Lastly severance is calculated on remuneration, meaning that employers must base their calculations on the total value of all payments in money and in kind relating to the employee’s current earnings, which includes any monthly allowances.
Unfair dismissal
Irrespective of whether notice has been given or not, an employer may not dismiss an employee without a valid and fair reason and without following a fair procedure, the latter being subject to any code of good practice issued by the Minister of Labour, or the procedures set out in terms of section 34 (in case of retrenchments).

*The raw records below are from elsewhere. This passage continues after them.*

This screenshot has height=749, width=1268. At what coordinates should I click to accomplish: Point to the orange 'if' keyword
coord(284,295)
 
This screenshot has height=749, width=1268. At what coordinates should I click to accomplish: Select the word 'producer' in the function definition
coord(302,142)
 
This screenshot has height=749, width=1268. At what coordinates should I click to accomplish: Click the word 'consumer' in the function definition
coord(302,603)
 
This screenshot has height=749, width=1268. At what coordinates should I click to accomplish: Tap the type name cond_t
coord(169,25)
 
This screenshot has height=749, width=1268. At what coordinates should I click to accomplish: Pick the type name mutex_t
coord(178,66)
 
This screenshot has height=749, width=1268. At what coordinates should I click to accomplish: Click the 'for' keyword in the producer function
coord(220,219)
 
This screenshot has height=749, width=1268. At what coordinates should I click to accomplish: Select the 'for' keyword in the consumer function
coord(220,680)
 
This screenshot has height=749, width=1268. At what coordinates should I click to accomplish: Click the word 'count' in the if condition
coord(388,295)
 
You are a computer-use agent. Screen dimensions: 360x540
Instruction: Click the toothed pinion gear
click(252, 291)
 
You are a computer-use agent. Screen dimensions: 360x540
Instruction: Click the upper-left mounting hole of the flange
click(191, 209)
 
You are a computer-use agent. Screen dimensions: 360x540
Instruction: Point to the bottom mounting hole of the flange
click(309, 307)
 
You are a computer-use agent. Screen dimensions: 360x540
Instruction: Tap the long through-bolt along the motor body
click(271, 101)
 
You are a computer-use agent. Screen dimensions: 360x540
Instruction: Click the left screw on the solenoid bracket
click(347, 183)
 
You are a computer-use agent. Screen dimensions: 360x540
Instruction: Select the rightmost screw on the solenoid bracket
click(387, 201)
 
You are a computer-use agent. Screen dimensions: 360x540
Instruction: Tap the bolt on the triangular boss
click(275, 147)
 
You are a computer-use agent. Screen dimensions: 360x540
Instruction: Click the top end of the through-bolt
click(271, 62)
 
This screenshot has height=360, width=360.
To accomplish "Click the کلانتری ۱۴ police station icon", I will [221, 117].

A dismissal will automatically be unfair if an employee is dismissed because the employee;
Disclosed information which the employee is entitled or required to disclose
Fails or refuses to do anything that an employer must not lawfully permit or require the employee to do
Exercises any right conferred by the Labour Act or in terms of an employment contract or collective agreement
Belongs, or has belonged to a trade union
Takes part in the formation of a trade union
Participates in the lawful activities of a trade union outside working hours, or within working hours, with the consent of the employer or in the circumstances contemplated in section 67(4), which refers to the performance of the functions of internal workplace representatives.

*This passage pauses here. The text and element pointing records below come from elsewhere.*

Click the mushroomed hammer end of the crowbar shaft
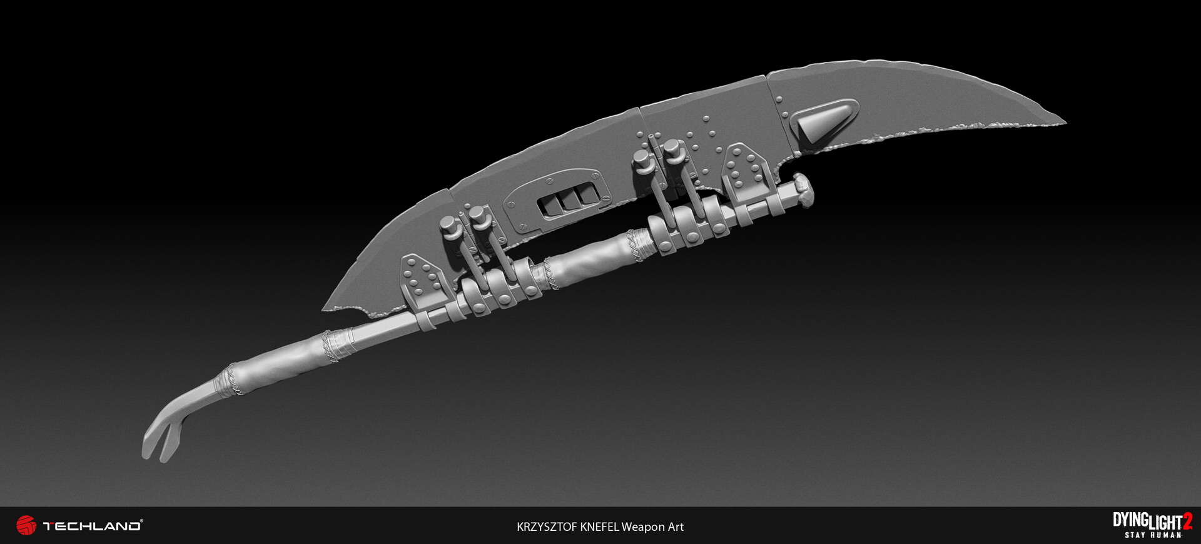pyautogui.click(x=803, y=191)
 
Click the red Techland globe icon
pyautogui.click(x=26, y=525)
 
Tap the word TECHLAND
pyautogui.click(x=92, y=526)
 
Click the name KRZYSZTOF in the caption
pyautogui.click(x=547, y=527)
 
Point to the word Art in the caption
pyautogui.click(x=676, y=527)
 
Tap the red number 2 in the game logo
pyautogui.click(x=1187, y=522)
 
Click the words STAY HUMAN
pyautogui.click(x=1153, y=535)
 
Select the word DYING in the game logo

It is also considered unfair to dismiss an employee because of the employee’s sex, race, colour, ethnic origin, religion, creed, social or economic status, political opinion or marital status.
In the absence of statutory provisions, employers generally fail to understand what is meant by; 1. valid and fair reason and; 2. a fair procedure. Briefly, the two pillars, which is also often referred to as substantive and procedural fairness, entail that an employer must have a valid and fair reason to terminate the employment of the employee and must, before doing so, follow a fair procedure. For assistance, it has been held in numerous Labour Court judgments that employers are not expected to handle disciplinary proceedings according to the rigorous standards applied in courts of law. Instead natural justice require no more that employers use their commonsense percepts of fairness.

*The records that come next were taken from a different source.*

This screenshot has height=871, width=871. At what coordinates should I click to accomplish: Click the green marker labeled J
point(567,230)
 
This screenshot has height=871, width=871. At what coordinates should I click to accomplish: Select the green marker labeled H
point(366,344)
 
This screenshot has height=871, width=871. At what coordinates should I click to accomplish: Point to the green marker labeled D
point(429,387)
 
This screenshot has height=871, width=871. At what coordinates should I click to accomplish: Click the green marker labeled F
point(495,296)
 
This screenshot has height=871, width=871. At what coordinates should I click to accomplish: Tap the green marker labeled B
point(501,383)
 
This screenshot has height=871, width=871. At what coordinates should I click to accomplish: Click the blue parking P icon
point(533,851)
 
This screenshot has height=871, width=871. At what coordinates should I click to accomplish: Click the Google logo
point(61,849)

This entails that a fair procedure is one that requires at the least;
An investigation into the misconduct.
That notice of the allegations is served on the employee.
That the employee is given reasonable time to prepare.
That the employee is allowed the opportunity to respond to allegations.
That the employee is allowed to be represented either by a fellow employee, shop steward or trade union official, subject to employer policies and procedures.
After the inquiry the employee is given notice of the decision in writing.
Understanding Namibia’s labour law is crucial for both employers and employees alike. The framework established by the Labour Act promotes fair treatment in workplaces across various sectors while providing mechanisms for addressing grievances and ensuring compliance with regulations.
By staying informed about these laws, stakeholders can contribute to a more equitable work environment that respects workers’ rights while fostering economic growth in Namibia.